Pruning Your Philodendron

These plants are easy because they do not need pruning. If you find your Philodendron is growing too fast, you can cut the vines that are too long. You can take those cuttings and propagate them! If you are unhappy with the way your plant looks, feel free to prune it. Pruning is not necessary for new growth.

Philodendron

Fertilizing Your Philodendron

Your plant will enjoy the use of a liquid fertilizer in it’s peak growing season. In spring and summer, using fertilizer once a month will help support growth. The fertilizer will help your Philodendron’s leaves grow bigger and stronger. It will also help speed the growing process up. Come fall and winter, you can fertilize the plant bi-monthly. If you notice your plant is growing slower and the leaves look smaller, you may need to increase fertilization. The more nutrients the Philodendron gets, the faster it will grow.

Soil

Picking the right soil is important when potting your plant. The looser the soil the better. The Philodendron needs a soil that drains well, especially when potted. The risk of waterlogging is high with these plants, so make sure you pick a soil that drains well. If you notice your plant’s leaves are turning yellow, it’s a good idea to change the soil. This could be a symptom of salt buildup in the pot. They are sensitive to salt in their container. You can try to avoid this by using loose soil and watering thoroughly until water is released from the pot’s drainage holes.

Light

With most houseplants, finding the spot in your space with the best lighting is key. The Philodendron is no different. These plants enjoy partial sunlight. They would be happiest near a window that lets in a good amount of sun. It’s important to make sure the tropical plant does not get direct sunlight. Direct sunlight can burn your plant’s leaves. Too little sunlight can stunt the Philodendron’s growth. Finding a perfect spot with partial sunlight is the secret to a happy houseplant. 

Climate

These plants are native to tropical canopies. Due to this, you may need to provide some humidity to your Philodendron houseplant. This can be easily mimicked with a spray bottle. Spraying down your plant every few days is recommended. If you live in a dry climate, keeping your green friend in the bathroom can help provide them with humidity support as well.

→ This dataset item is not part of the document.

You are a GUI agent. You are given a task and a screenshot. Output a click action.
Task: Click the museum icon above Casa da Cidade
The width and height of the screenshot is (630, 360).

Though these plants originate from a tropical climate, they can be tolerant of colder temperatures. As long as your home does not get below 50 degrees, the Philodendron will survive. Keeping your plant away from drafts and air conditioning vents can help protect it as well.

Toxicity

It is important to keep in mind that these plants are toxic. They are unsafe for both pets and humans to consume. The steams and leaves both are high in a chemical that is toxic. If you have pets or small children in your home, keep these plants up and away from their reach.

If you notice a pet or human in your house drooling, vomiting, having diarrhea or not eating, they may have eaten your Philodendron. There is also the chance of mouth blisters, swelling and pain.  These are the most common symptoms of poisoning. If you see any of these symptoms, seek help from a doctor or veterinarian.

The good news is most people and pets would have to consume a large amount of Philodendron leaves or stems for a severe reaction. These plants are safe to have in your home as long as you watch your young and furry family members.

Before You Go

As houseplants have grown in popularity, so has the Philodendron. This tropical plant comes in many varieties and is easy to care for. Finding the perfect loose soil is ideal for keeping these plants happy. It is also important to find a partial sunny spot in your home for them to sit in. Watering too often or too little can cause problems, so keep an eye on the top inch of soil to make sure your plant has enough water. These plants love humidity, so buy yourself a spray bottle and mist away!

Like some houseplants, they can pose a risk of poisoning to your plants and kids. The chance of serious poisoning from them is slim, but it is still recommended to keep them up and away in your home.

With such an easy care routine for the Philodendron, they make great houseplants for everyone! Whether you are an experienced gardener or a beginner, you can’t go wrong with a Philodendron!